[nycbug-talk] eurobsdcon
Bob Ippolito
bob
Sun May 23 22:17:51 EDT 2004
On May 23, 2004, at 9:13 PM, Hans Zaunere wrote:
>> -----Original Message-----
>> [mailto:talk-bounces at lists.nycbug.org] On Behalf Of Dru
>> Sent: Sunday, May 23, 2004 8:00 PM
>>
>> I've been invited to give a non-technical talk aimed at users
>> at this year's EuroBSDCon (www.eurobsdcon2004.de). I'll
>> probably end up being the only talk which isn't delivered by
>> a developer aimed at (primarily) developers.
>>
>> I'm thinking of something along the lines of "but I'm not a
>> programmer, how can I contribute to open source?" Does anyone
>> have any suggestions on what they'd like to see in such a
>> presentation? So far I've come up with:
-- cut --
>> What other ideas have you guys seen, done, or heard of? Which
>> URLs are worth mentioning? Or is this talk even worth doing?
>
> I think it'd certainly be worth doing. Depending on how non-technical
> you want to get, there's often an overlooked aspect of open source.
>
> Just like any project (whether it be software or not) there are
> mangerial and organizational issues that are often overlooked.
> Programmers are good at programming, but typically not organizing.
>
> I think there could be much more open source success (especially for
> the
> smaller projects) if non-technicals could feel welcome and knowing how
> they can participate. This is why I think this talk has a lot of
> value.
> Think project management, marketing (a term I use loosely), financial
> considerations, legal considerations, etc. This brings in people with
> little or no skill technically, but that offer skills most tech-savvies
> don't have. The merge of these skills, however, truely makes success.
[somewhat offtopic.. but]
One of the biggest problems is communication. Users (technical or
otherwise) of software products don't generally speak up. This does
nothing whatsoever for the software, especially free (as in beer)
software.
I'll give a little example of how not to be a good user (from
experience, it was me):
A few weeks ago, I needed to process a bunch of Excel files in batch.
I did some research on the topic, and I found that there are
essentially two solutions out there that met my requirements and
claimed to do what I wanted:
- xlHtml
- Spreadsheet::ParseExcel
xlHtml was nice and fast, but it just didn't produce correct output for
the small set of input Excel documents I had. Not good! I took a
quick glance at the source code, didn't see anything obvious, so I
dropped it. This was for a paid project and I wanted to get it done
quickly so I didn't try very hard to make it work and I didn't contact
the developers.
Spreadsheet::ParseExcel was MUCH slower and is some godawful perl code,
but at least it seemed to give correct output for the spreadsheets that
I needed to process. I haven't done major perl development in a few
years so I wasn't even going to try and profile it to find the
bottleneck(s), I just decided to live with the performance
implications.
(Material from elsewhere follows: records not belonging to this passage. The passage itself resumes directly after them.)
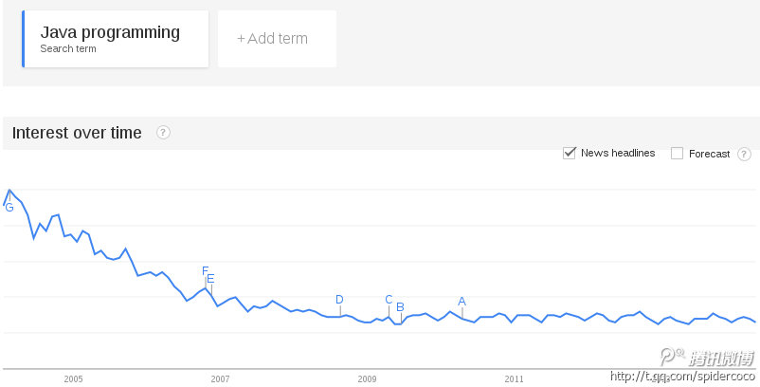Click the 2007 axis label

(220, 379)
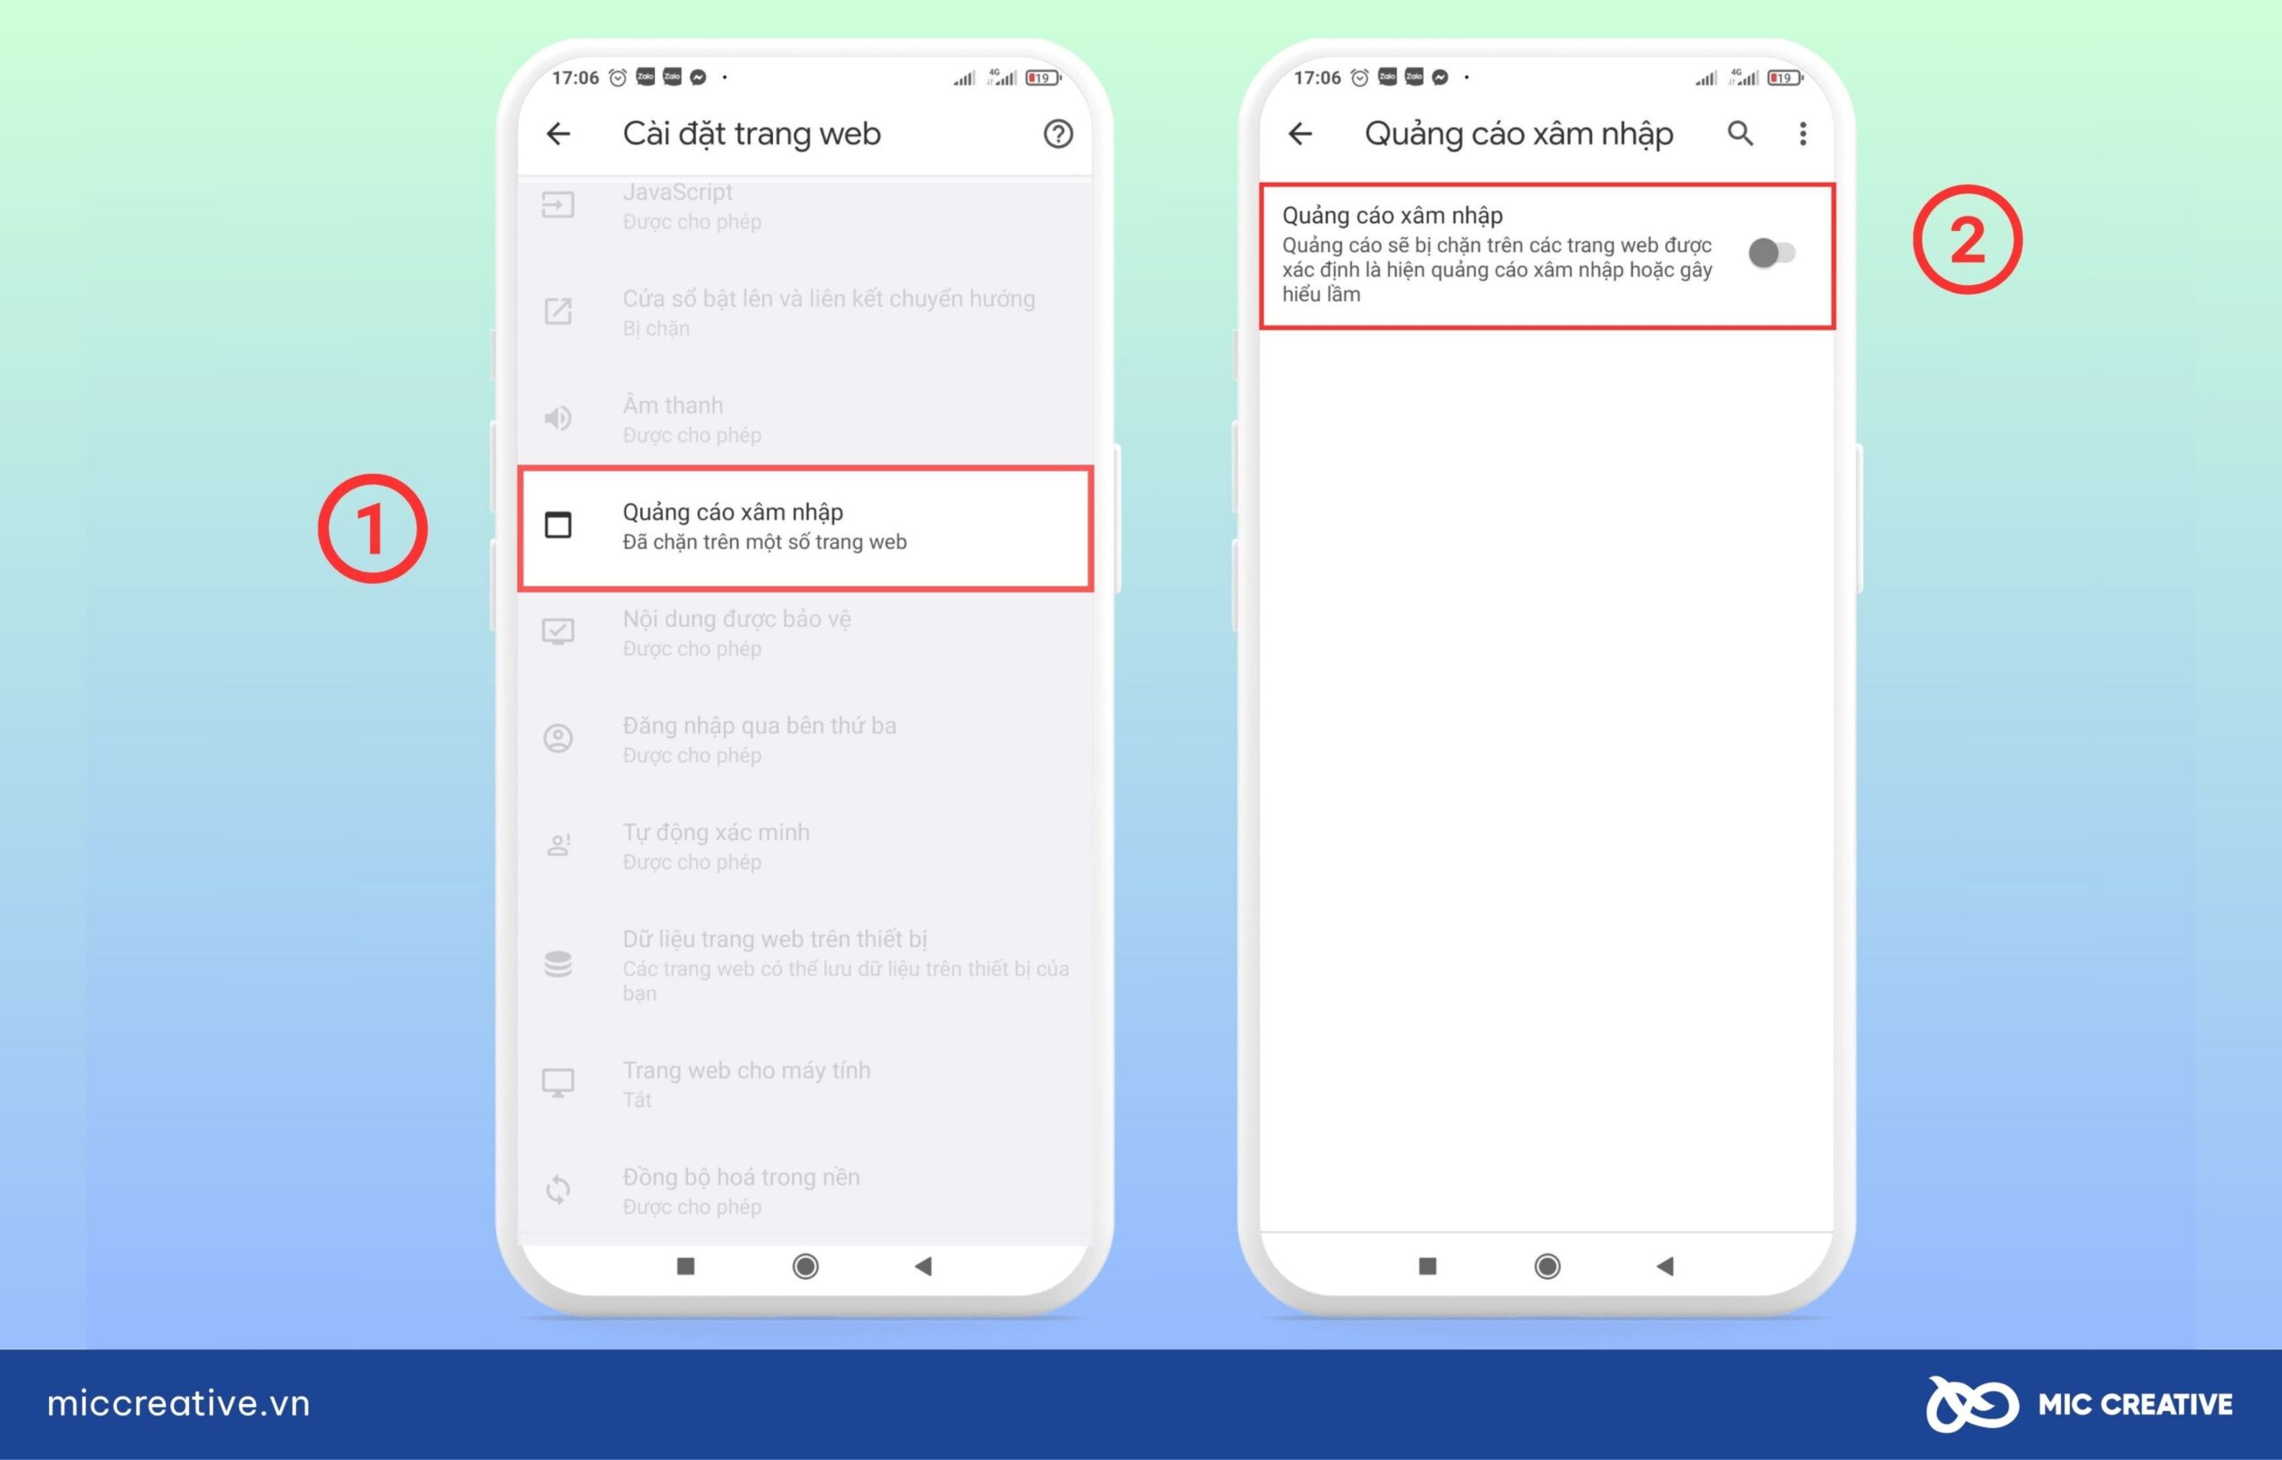Click the three-dot menu on right screen

(x=1803, y=130)
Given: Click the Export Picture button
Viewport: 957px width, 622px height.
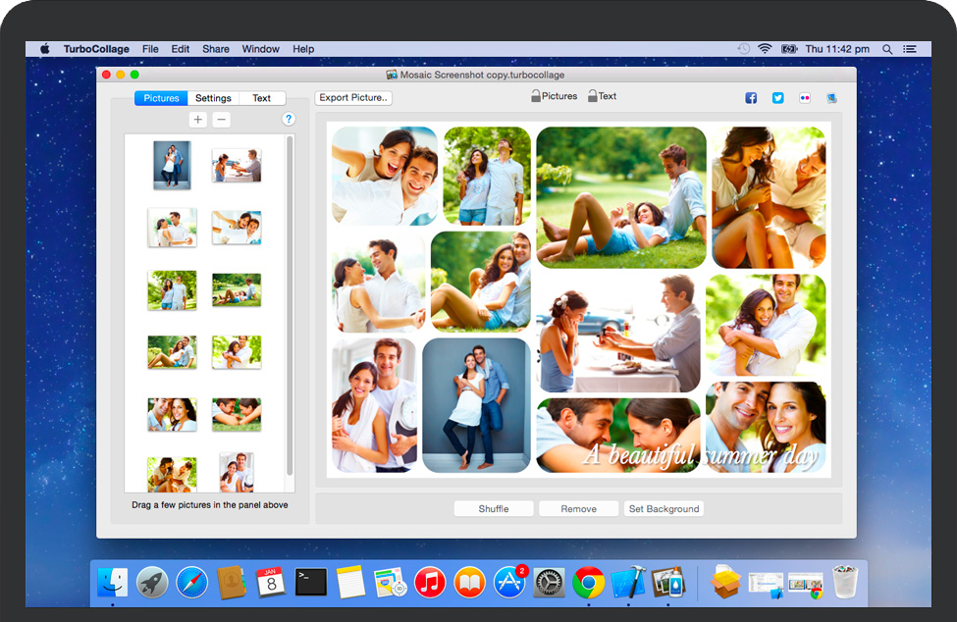Looking at the screenshot, I should 353,98.
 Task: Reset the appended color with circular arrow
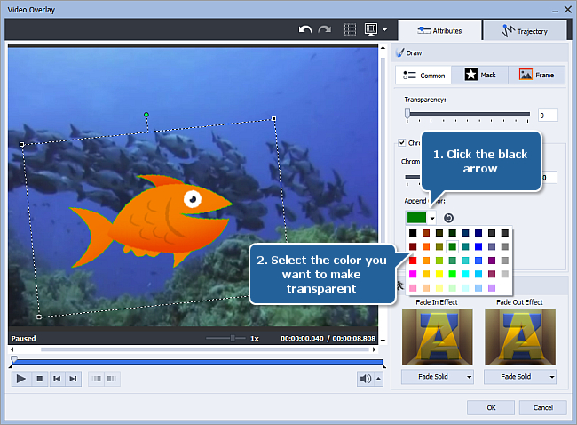coord(448,218)
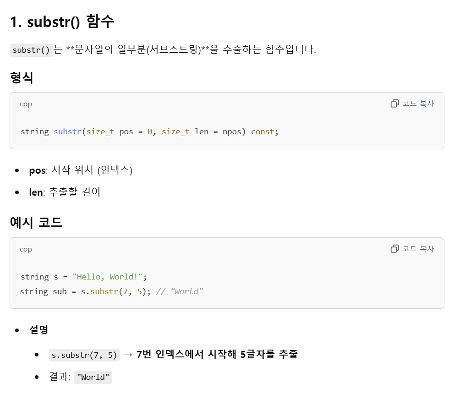The height and width of the screenshot is (400, 449).
Task: Click the cpp language label on first code block
Action: click(26, 104)
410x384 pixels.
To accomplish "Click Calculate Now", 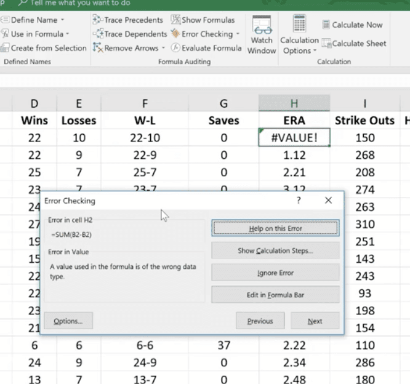I will pos(352,25).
Again, I wanted to get it over with quickly, so I didn't
give any feedback whatsoever to the developers.
Are either of these products going to get any better because I tried
them out? No. I didn't contribute feedback, file bugs, submit feature
requests, money, patches, documentation, examples, support, advocacy,
etc.
Software, especially open source software, is an evolutionary process
guided by the constraints of its contributors (contributors being a
very general term). If you don't contribute anything AT ALL to it,
it's probably not going to evolve to satisfy your needs. If you want
software to work for you, the major contributors in that software's
community have to know what you want. There are plenty of ways to make
that happen: file bugs, post to mailing lists, hop on IRC, post to
forums, write articles, donate, buy stuff, ask for help, etc. Most of
it's really pretty easy, but makes a difference when there's a lot of
people doing it.
As a software developer, I've definitely added features or fixed bugs
in software that I didn't need myself because someone asked. If they
didn't ask, it wouldn't have have gotten done. Of course, sometimes
you won't be heard, so you should speak louder (substantial monetary
contributions work as a great amplifier), live with it, or cut your
losses and take your business elsewhere.
In the smaller projects I've been involved with, what we really need is
FEEDBACK, people to help others who don't need direct support from the
developers (answering FAQs politely is boring, especially when you've
frequently answered them), and people who are willing to spend the time
to write articles, documentation, tutorials, etc. (writing
documentation is generally not a top priority for those who know the
code very well and would rather fix bugs and add features).